My first introduction to Wicca came in 1995 at a library in Stone Mountain, Georgia.
At the time, my husband had a job which had him out of the house (and town) Monday through Friday. Our two daughters were under the age of five, we had one car which Thom had to drive for work, and we were new to the city.
We didn't know anyone.
Sure, we were going to a church every Sunday but I had a difficult time connecting with people there. We struggled a bit financially. We struggled a bit relationally. As a result I became very lonely, depressed, and angry at God. I felt as if I'd been abandoned by my Father. No matter how much I prayed, read my bible, and tried to be a good Christian nothing seemed to work.
We lived in an apartment not far from the public library. So, once a week I would pack my children into a double stroller and walk about a half mile so the kid's could enjoy a story hour (which always seemed to be ready to start when we walked in the door) and I could browse the stacks. Most of the time I wandered into the religion section. A serious questioning of faith led me to read books on all kinds of beliefs.
This is where I found my first book on goddess magick.
Allow me to back up. If you have read my testimony then you know I gave my life to Christ as a six year old. But being a spiritually sensitive child I experienced a lot of spiritual or "paranormal happenenings." So, even though I went to church every Sunday with my family and loved God with all my heart, I also had an intense curiosity in ghosts, psychics, various forms of divination, etc. This interest never waned even after I devoted myself to studying God's word, serving Him, as a teenager and then adult.
Therefore, when I began having serious doubts about Christianity finding a book about goddess magick poked at that life-long attraction to the occult. When I read the book it seemed like I'd found my answer. Confessing this to my husband didn't go over well so it would be another four years before I took the plunge into studying Wicca. Over the next eight years I moved from Wicca into practicing traditional and then into Christian witchcraft, divination, psychic development, and eventually spirit communication as a medium. Ghost hunting also became a big part of my life.
But it all started with Wicca (earth-based pagan religion) and goddess worship.
When I talk about my former goddess worship I do not mean I simply bowed down to idols. I did have altars. I did have goddess statues made of stone and wood (lifeless and powerless though they may be) as representations of very real spiritual beings. Powers, principalities, and familiar spirits who interacted with me when I sought them through forms of Eastern meditation, ritual, divination, and spell-craft. These goddesses were just as real as the five spirit guides who later worked with me while a medium (one of whom claimed to be Michael, the Arcangel), as well as the "ghosts" who presented themselves during my readings.
Here's the thing.
All of the goddesses (including the one who "appeared" to me with great anger when I gave up worshipping her after three years), spirit guides, and other "angels of light" were deceptive spirits in masquerade.
Why? To what end would these spirit beings lie to and decieve me? They wanted to keep me from God's revealed truth, grace, and mercy.
These spirit beings wanted to keep me from the freedom which is only available through a relationship with God in Jesus Christ.The God who's first command (in the ten commandments) is "You must not have any other god but me." while the seccond command is “You must not make for yourself an idol of any kind or an image of anything in the heavens or on the earth or in the sea."

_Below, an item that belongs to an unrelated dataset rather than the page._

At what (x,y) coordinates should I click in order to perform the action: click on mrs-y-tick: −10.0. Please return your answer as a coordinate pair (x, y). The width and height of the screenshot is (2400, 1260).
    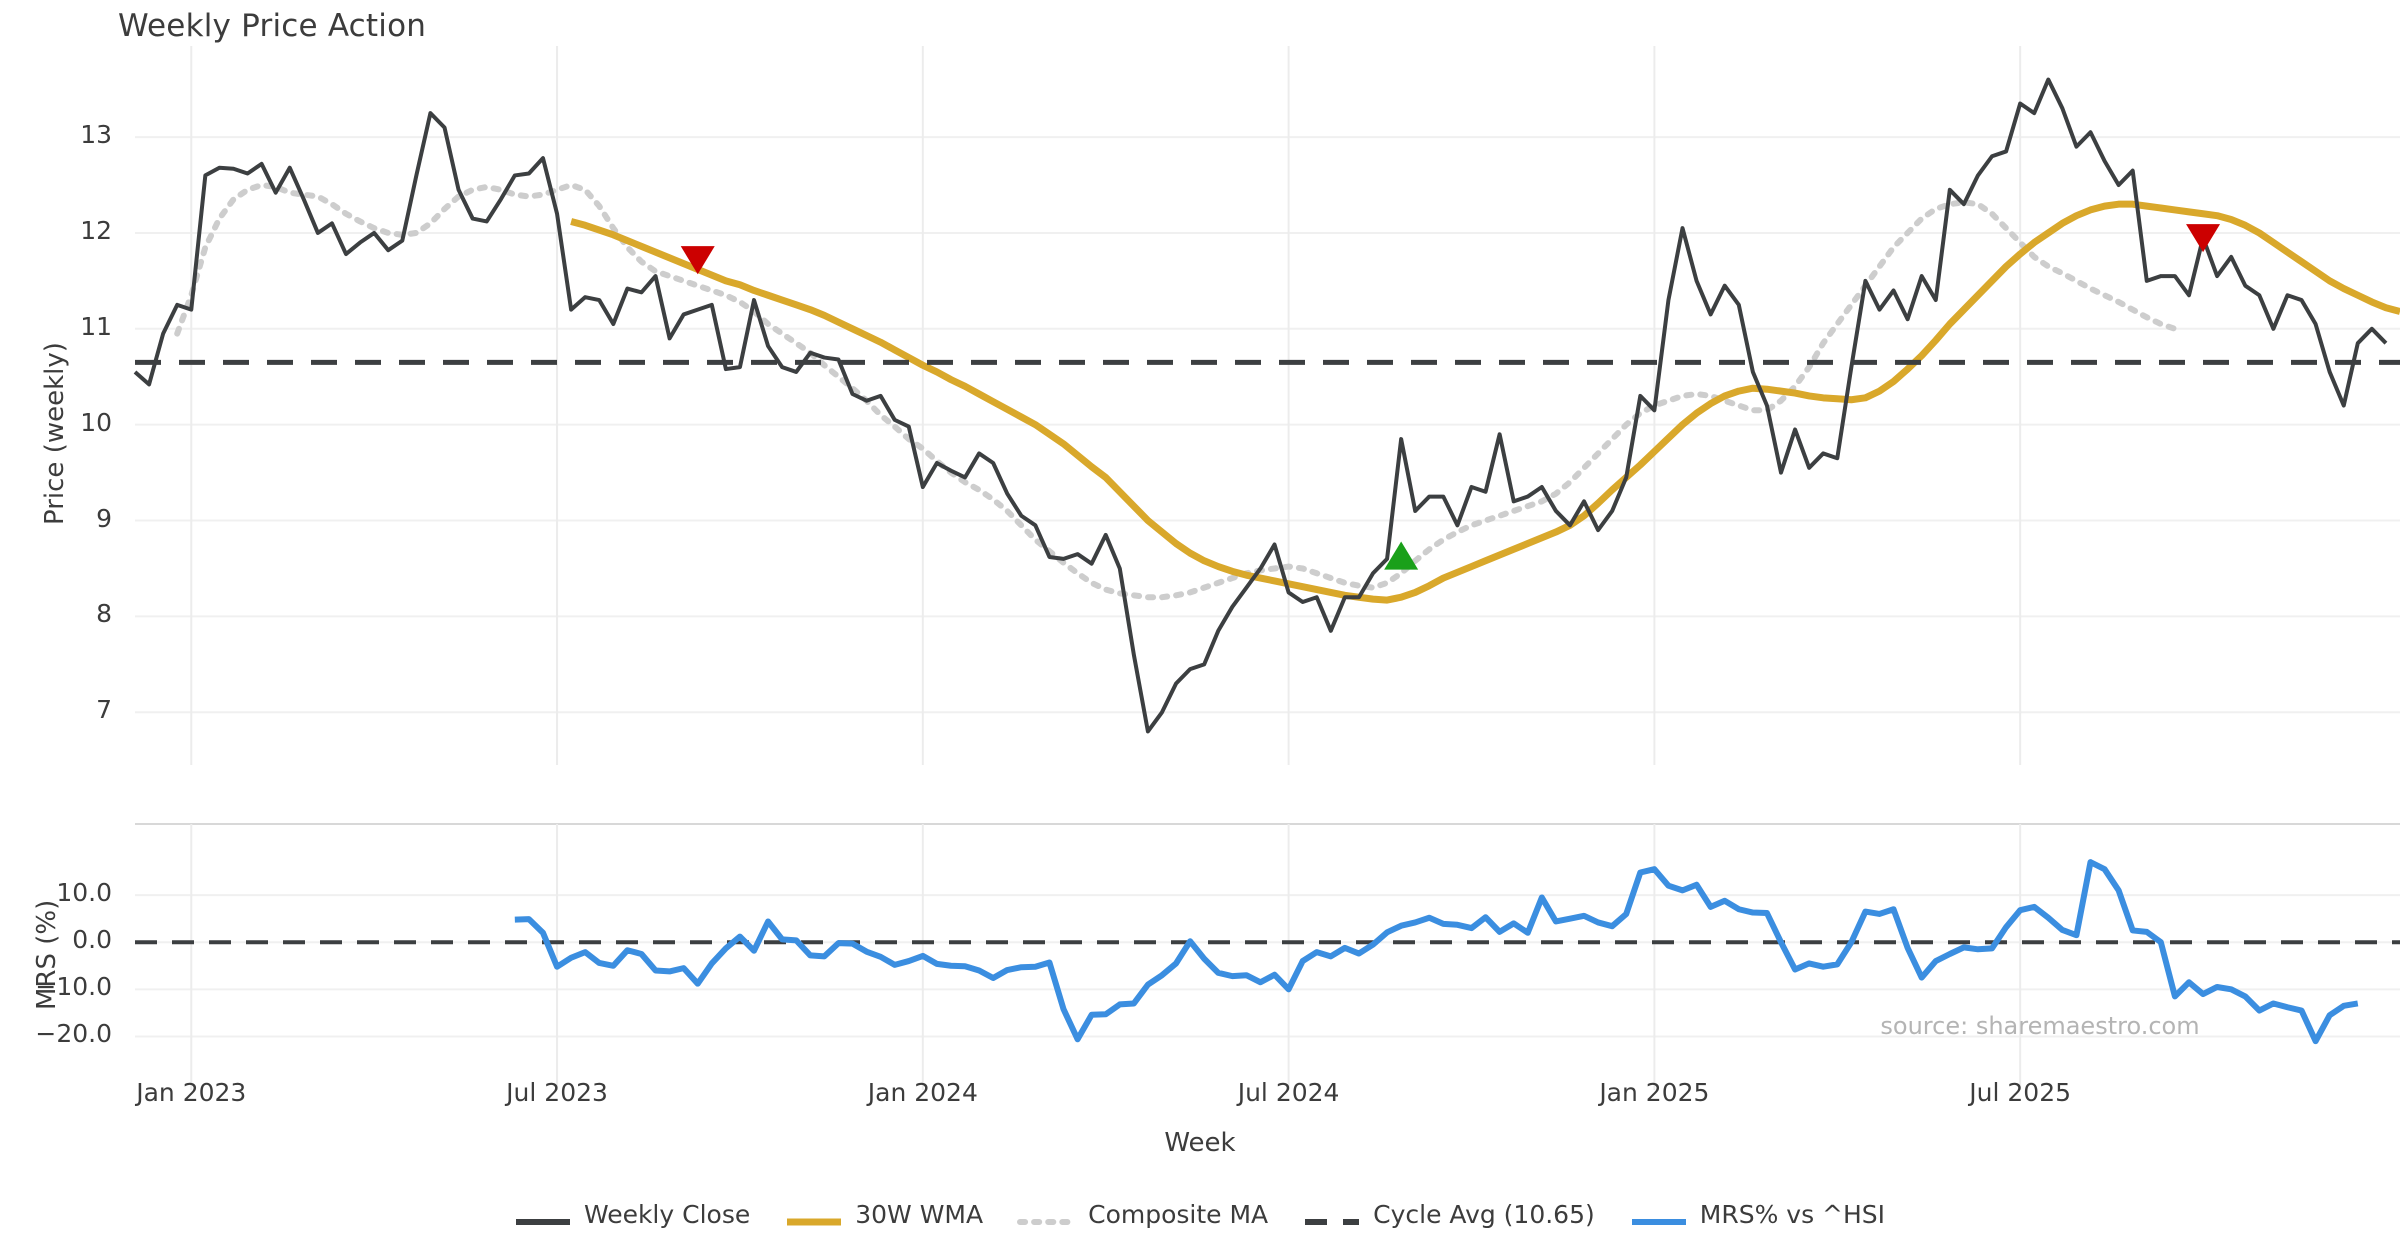
    Looking at the image, I should click on (74, 987).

And rightly so. He is the Creator.
Yes. Wicca seemed good to me. Goddess worship felt right for awhile. Traditional and Christian witchcraft appeared to have the answers to my spiritual questions. Spirit communication and divination became a part of everyday life which seemed to be of "god". I wanted to hear from these spirits and received lots of good feelings and experiences. Never mind the harrassing physical manifestations which plagued my person and home. That was "normal" because I was a medium and ghost hunter. And these spirit beings expected my devotion.They wanted me to seek their "wisdom" and in return they empowered me.
The problem is everything they offered stemmed from lies.
Ultimately all that these goddesses, spirit guides, and other "angels of light" could provide (all they can offer anyone) is spiritual destruction. Thank God for the truth which has set me free. Read these words spoken by Jesus:
“Your eye is like a lamp that provides light for your body. When your eye is healthy, your whole body is filled with light. But when your eye is unhealthy, your whole body is filled with darkness. And if the light you think you have is actually darkness, how deep that darkness is!" Matthew 6:22-23 NLT
Yes. All of the goddesses I worshipped, the spirit guides I sought, the "ghosts" with whom I communicated were nothing but darkness pretending to be light. Jesus Christ is the light. He is the way, the truth, and the life.
"And there is salvation in no one else, for there is no other name under heaven given among men by which we must be saved."